* DIRECTIONS FOR THIS TASK *
Reproduce the lines below, starting at the line that contains "Image resolution: width=1026" and ending at the line that contains "This screenshot has height=792, width=1579.". Omit the pictures.

══ STORED DATA ══

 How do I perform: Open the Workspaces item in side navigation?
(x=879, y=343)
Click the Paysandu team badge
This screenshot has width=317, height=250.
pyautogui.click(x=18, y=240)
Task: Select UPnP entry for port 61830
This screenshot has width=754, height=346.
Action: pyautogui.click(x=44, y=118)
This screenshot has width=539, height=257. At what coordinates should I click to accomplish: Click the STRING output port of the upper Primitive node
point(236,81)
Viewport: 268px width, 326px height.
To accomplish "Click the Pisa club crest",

═══
══ STORED DATA ══

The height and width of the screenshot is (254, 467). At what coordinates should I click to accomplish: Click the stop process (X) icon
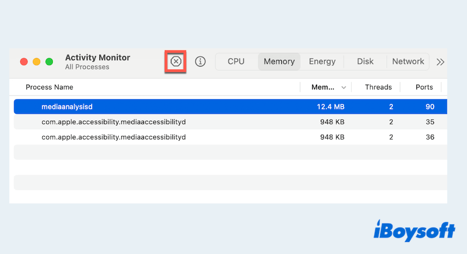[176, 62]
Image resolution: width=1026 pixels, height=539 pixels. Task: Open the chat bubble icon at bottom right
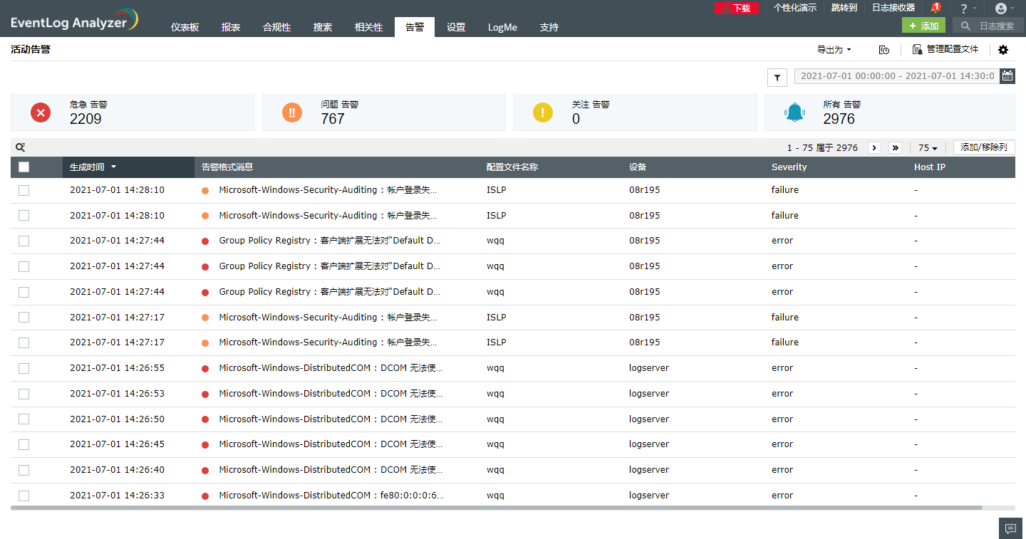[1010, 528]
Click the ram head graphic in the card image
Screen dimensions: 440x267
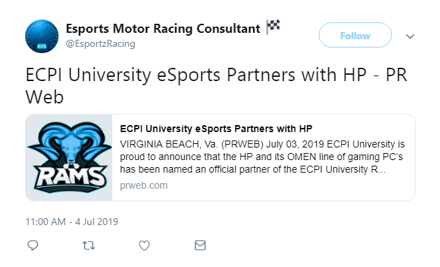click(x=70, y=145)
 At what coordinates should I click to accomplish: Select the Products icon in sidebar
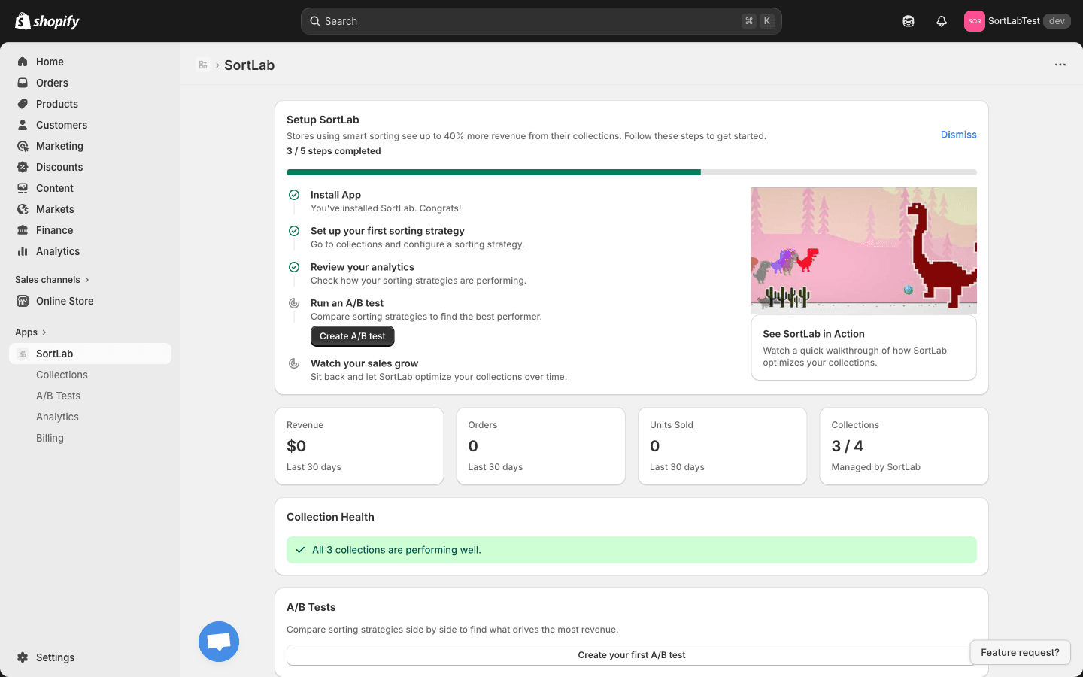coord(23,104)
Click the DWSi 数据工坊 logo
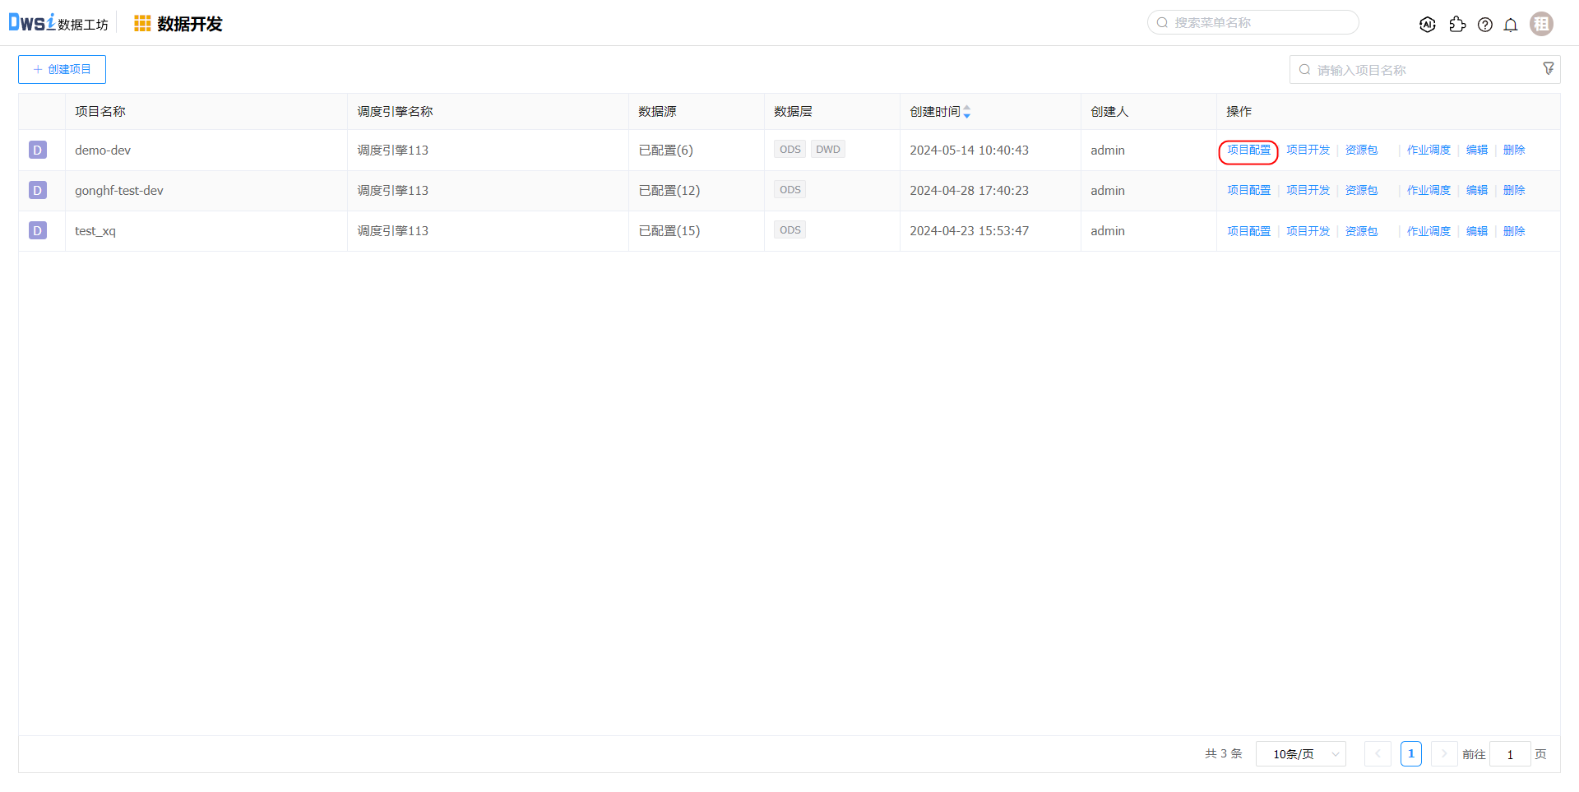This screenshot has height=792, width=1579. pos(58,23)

═══
══ STORED DATA ══

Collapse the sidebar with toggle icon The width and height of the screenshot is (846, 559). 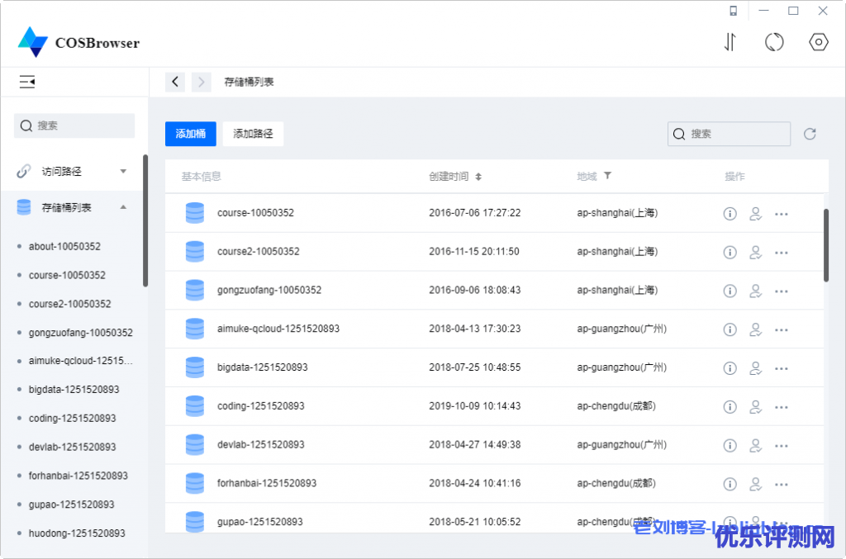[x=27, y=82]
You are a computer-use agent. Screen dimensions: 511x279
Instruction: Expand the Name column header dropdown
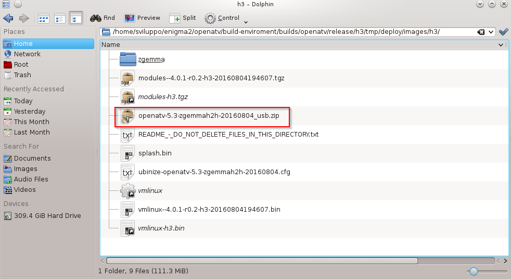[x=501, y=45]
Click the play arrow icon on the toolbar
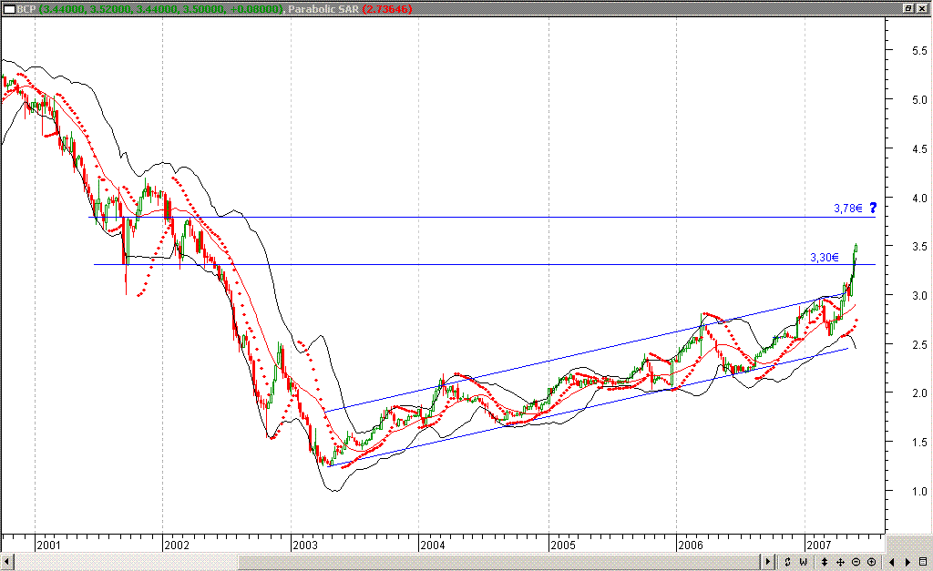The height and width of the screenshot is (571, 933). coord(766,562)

═══

* RIGHT ANSWER *
Image resolution: width=1026 pixels, height=539 pixels. Task: Open the chat bubble icon at bottom right
[1010, 528]
Click the ram head graphic in the card image
Screen dimensions: 440x267
click(x=70, y=145)
 At what coordinates should I click to accomplish: Select the Products icon in sidebar
coord(23,104)
Click the DWSi 数据工坊 logo
This screenshot has height=792, width=1579. pos(58,23)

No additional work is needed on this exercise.